What is required: Which lines of the data include the string "agent"? List them all.

Entries shown:
☆ ☆ ☆ ☆

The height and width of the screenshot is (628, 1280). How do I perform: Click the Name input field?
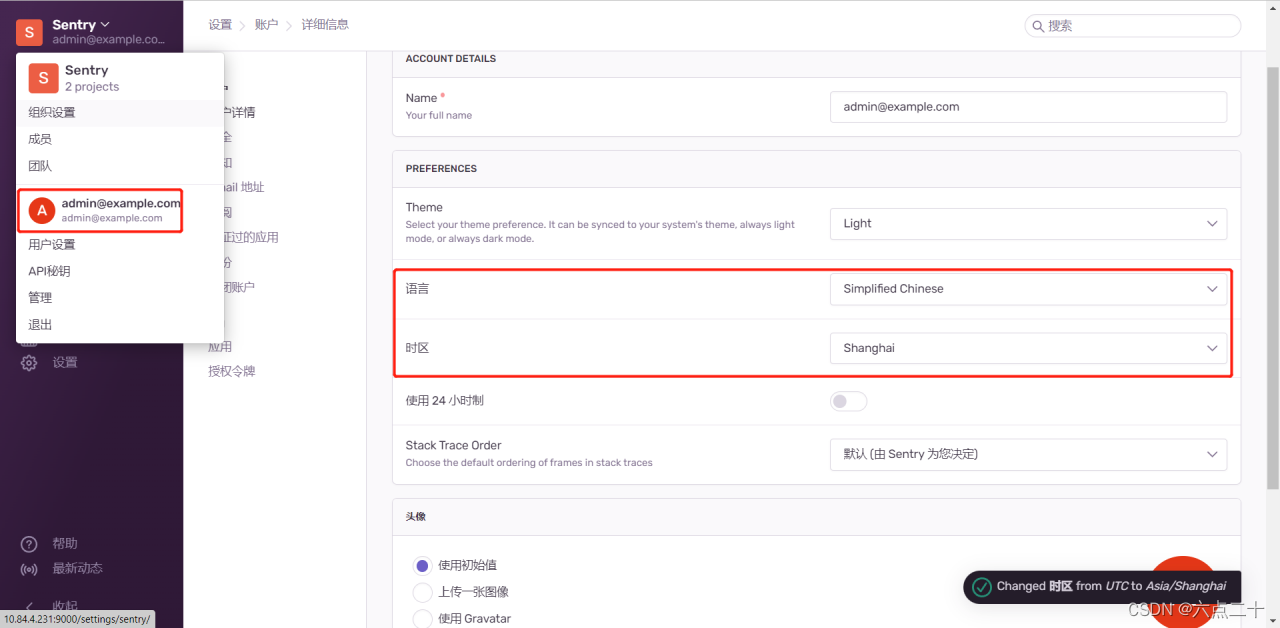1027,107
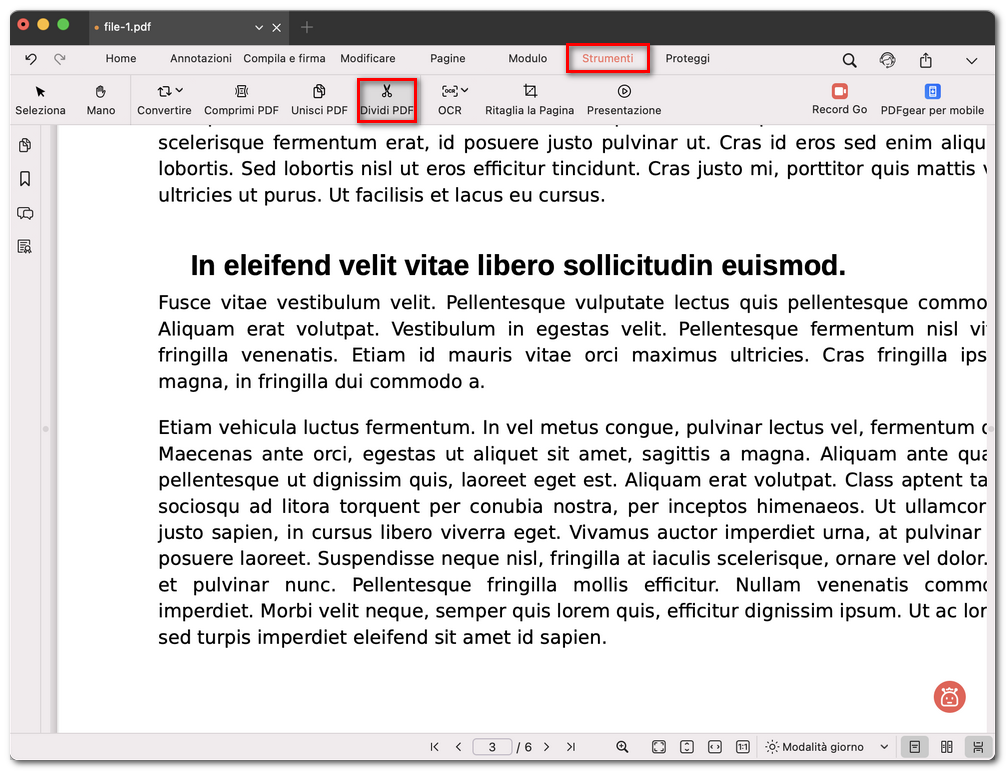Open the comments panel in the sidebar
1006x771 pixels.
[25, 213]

☆ ☆ ☆ ☆

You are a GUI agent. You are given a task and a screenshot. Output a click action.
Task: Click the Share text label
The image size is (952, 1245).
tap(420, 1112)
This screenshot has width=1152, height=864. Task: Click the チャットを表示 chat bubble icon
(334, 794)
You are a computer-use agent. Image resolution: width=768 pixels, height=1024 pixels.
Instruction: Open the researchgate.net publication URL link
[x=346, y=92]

☆ ☆ ☆ ☆

Task result:
You are a GUI agent. You are given a task and a screenshot. Output a click action.
You are a computer-use agent. Image resolution: width=768 pixels, height=1024 pixels.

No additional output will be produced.